== Exercise data
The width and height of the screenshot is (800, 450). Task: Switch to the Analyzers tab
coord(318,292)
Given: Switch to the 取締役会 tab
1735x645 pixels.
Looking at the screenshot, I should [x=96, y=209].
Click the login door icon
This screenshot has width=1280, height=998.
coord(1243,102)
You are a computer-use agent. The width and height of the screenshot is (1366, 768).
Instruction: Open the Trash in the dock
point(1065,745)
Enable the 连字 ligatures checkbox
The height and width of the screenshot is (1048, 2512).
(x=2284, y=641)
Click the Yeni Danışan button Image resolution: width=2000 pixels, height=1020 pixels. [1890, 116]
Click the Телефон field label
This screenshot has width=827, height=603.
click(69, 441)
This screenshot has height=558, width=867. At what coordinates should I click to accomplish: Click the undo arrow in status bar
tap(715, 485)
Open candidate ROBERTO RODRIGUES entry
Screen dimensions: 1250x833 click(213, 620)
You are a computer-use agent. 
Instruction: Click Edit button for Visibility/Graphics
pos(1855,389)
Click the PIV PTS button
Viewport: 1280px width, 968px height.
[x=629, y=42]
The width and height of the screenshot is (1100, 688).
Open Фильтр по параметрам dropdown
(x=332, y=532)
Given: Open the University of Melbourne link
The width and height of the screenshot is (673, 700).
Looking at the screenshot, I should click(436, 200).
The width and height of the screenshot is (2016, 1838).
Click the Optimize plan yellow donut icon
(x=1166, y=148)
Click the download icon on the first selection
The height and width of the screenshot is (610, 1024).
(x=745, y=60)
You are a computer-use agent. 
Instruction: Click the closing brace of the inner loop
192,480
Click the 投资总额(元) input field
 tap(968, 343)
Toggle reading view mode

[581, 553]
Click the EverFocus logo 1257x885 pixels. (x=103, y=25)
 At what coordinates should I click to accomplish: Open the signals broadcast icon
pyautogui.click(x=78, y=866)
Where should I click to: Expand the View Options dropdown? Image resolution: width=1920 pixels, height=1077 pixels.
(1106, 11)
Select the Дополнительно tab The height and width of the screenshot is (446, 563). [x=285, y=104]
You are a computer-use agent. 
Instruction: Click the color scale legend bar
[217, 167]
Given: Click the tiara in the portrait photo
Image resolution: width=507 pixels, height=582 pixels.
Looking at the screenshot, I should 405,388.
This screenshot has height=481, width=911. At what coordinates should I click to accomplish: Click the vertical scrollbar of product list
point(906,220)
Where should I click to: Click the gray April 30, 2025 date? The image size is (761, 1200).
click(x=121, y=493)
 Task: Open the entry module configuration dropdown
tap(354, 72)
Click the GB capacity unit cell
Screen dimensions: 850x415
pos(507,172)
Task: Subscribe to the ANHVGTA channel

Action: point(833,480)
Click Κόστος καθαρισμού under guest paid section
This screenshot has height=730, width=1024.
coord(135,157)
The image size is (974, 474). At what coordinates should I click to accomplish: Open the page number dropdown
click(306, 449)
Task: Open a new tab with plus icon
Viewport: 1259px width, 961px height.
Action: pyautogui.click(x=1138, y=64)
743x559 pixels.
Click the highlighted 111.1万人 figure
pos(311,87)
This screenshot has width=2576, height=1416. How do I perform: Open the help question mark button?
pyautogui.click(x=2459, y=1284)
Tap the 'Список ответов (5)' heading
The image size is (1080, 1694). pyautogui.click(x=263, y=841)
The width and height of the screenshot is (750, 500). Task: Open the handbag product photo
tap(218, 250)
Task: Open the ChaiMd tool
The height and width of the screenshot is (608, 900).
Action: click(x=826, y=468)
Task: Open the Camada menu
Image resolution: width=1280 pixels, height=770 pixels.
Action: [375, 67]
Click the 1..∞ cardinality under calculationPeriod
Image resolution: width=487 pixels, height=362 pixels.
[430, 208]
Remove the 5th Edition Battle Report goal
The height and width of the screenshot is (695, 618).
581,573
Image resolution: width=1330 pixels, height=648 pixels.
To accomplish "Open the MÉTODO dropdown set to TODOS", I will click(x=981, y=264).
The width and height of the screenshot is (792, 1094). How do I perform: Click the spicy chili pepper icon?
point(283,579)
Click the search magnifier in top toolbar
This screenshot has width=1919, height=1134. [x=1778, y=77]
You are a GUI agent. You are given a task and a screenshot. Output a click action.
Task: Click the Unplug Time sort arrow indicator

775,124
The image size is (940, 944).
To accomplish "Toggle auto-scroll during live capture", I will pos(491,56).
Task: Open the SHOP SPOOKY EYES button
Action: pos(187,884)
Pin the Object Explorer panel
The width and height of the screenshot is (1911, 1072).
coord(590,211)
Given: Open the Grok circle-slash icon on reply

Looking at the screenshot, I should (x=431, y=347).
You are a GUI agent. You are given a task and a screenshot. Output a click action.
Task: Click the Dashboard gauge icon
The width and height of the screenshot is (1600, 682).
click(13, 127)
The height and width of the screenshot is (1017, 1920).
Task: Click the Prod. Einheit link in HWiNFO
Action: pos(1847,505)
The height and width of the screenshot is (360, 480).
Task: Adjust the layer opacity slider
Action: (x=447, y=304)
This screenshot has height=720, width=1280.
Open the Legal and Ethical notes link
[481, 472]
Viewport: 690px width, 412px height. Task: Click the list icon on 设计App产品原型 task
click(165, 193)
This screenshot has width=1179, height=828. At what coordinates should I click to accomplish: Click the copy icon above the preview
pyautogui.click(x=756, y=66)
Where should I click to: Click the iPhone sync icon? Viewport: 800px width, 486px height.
====
### Task instructions
The records above are to be restated word for word, in full.

### Result of this task
The width and height of the screenshot is (800, 450). Task: Switch to the Analyzers tab
coord(318,292)
Given: Switch to the 取締役会 tab
1735x645 pixels.
Looking at the screenshot, I should [x=96, y=209].
Click the login door icon
This screenshot has width=1280, height=998.
coord(1243,102)
You are a computer-use agent. The width and height of the screenshot is (1366, 768).
Instruction: Open the Trash in the dock
point(1065,745)
Enable the 连字 ligatures checkbox
The height and width of the screenshot is (1048, 2512).
(x=2284, y=641)
Click the Yeni Danışan button Image resolution: width=2000 pixels, height=1020 pixels. [1890, 116]
Click the Телефон field label
This screenshot has width=827, height=603.
click(69, 441)
This screenshot has height=558, width=867. At what coordinates should I click to accomplish: Click the undo arrow in status bar
tap(715, 485)
Open candidate ROBERTO RODRIGUES entry
Screen dimensions: 1250x833 click(213, 620)
You are a computer-use agent. 
Instruction: Click Edit button for Visibility/Graphics
pos(1855,389)
Click the PIV PTS button
Viewport: 1280px width, 968px height.
[x=629, y=42]
The width and height of the screenshot is (1100, 688).
Open Фильтр по параметрам dropdown
(x=332, y=532)
Given: Open the University of Melbourne link
The width and height of the screenshot is (673, 700).
Looking at the screenshot, I should click(436, 200).
The width and height of the screenshot is (2016, 1838).
Click the Optimize plan yellow donut icon
(x=1166, y=148)
Click the download icon on the first selection
The height and width of the screenshot is (610, 1024).
(x=745, y=60)
You are a computer-use agent. 
Instruction: Click the closing brace of the inner loop
192,480
Click the 投资总额(元) input field
 tap(968, 343)
Toggle reading view mode

[581, 553]
Click the EverFocus logo 1257x885 pixels. (x=103, y=25)
 At what coordinates should I click to accomplish: Open the signals broadcast icon
pyautogui.click(x=78, y=866)
Where should I click to: Expand the View Options dropdown? Image resolution: width=1920 pixels, height=1077 pixels.
(1106, 11)
Select the Дополнительно tab The height and width of the screenshot is (446, 563). [x=285, y=104]
You are a computer-use agent. 
Instruction: Click the color scale legend bar
[217, 167]
Given: Click the tiara in the portrait photo
Image resolution: width=507 pixels, height=582 pixels.
Looking at the screenshot, I should 405,388.
This screenshot has height=481, width=911. At what coordinates should I click to accomplish: Click the vertical scrollbar of product list
point(906,220)
Where should I click to: Click the gray April 30, 2025 date? The image size is (761, 1200).
click(x=121, y=493)
 Task: Open the entry module configuration dropdown
tap(354, 72)
Click the GB capacity unit cell
Screen dimensions: 850x415
pos(507,172)
Task: Subscribe to the ANHVGTA channel

Action: point(833,480)
Click Κόστος καθαρισμού under guest paid section
This screenshot has height=730, width=1024.
coord(135,157)
The image size is (974, 474). At what coordinates should I click to accomplish: Open the page number dropdown
click(306, 449)
Task: Open a new tab with plus icon
Viewport: 1259px width, 961px height.
Action: pyautogui.click(x=1138, y=64)
743x559 pixels.
Click the highlighted 111.1万人 figure
pos(311,87)
This screenshot has width=2576, height=1416. How do I perform: Open the help question mark button?
pyautogui.click(x=2459, y=1284)
Tap the 'Список ответов (5)' heading
The image size is (1080, 1694). pyautogui.click(x=263, y=841)
The width and height of the screenshot is (750, 500). Task: Open the handbag product photo
tap(218, 250)
Task: Open the ChaiMd tool
The height and width of the screenshot is (608, 900).
Action: click(x=826, y=468)
Task: Open the Camada menu
Image resolution: width=1280 pixels, height=770 pixels.
Action: [375, 67]
Click the 1..∞ cardinality under calculationPeriod
Image resolution: width=487 pixels, height=362 pixels.
[430, 208]
Remove the 5th Edition Battle Report goal
The height and width of the screenshot is (695, 618).
581,573
Image resolution: width=1330 pixels, height=648 pixels.
To accomplish "Open the MÉTODO dropdown set to TODOS", I will click(x=981, y=264).
The width and height of the screenshot is (792, 1094). How do I perform: Click the spicy chili pepper icon?
point(283,579)
Click the search magnifier in top toolbar
This screenshot has width=1919, height=1134. [x=1778, y=77]
You are a GUI agent. You are given a task and a screenshot. Output a click action.
Task: Click the Unplug Time sort arrow indicator

775,124
The image size is (940, 944).
To accomplish "Toggle auto-scroll during live capture", I will pos(491,56).
Task: Open the SHOP SPOOKY EYES button
Action: pos(187,884)
Pin the Object Explorer panel
The width and height of the screenshot is (1911, 1072).
coord(590,211)
Given: Open the Grok circle-slash icon on reply

Looking at the screenshot, I should (x=431, y=347).
You are a GUI agent. You are given a task and a screenshot. Output a click action.
Task: Click the Dashboard gauge icon
The width and height of the screenshot is (1600, 682).
click(13, 127)
The height and width of the screenshot is (1017, 1920).
Task: Click the Prod. Einheit link in HWiNFO
Action: pos(1847,505)
The height and width of the screenshot is (360, 480).
Task: Adjust the layer opacity slider
Action: (x=447, y=304)
This screenshot has height=720, width=1280.
Open the Legal and Ethical notes link
[481, 472]
Viewport: 690px width, 412px height. Task: Click the list icon on 设计App产品原型 task
click(165, 193)
This screenshot has width=1179, height=828. At what coordinates should I click to accomplish: Click the copy icon above the preview
pyautogui.click(x=756, y=66)
Where should I click to: Click the iPhone sync icon? Viewport: 800px width, 486px height.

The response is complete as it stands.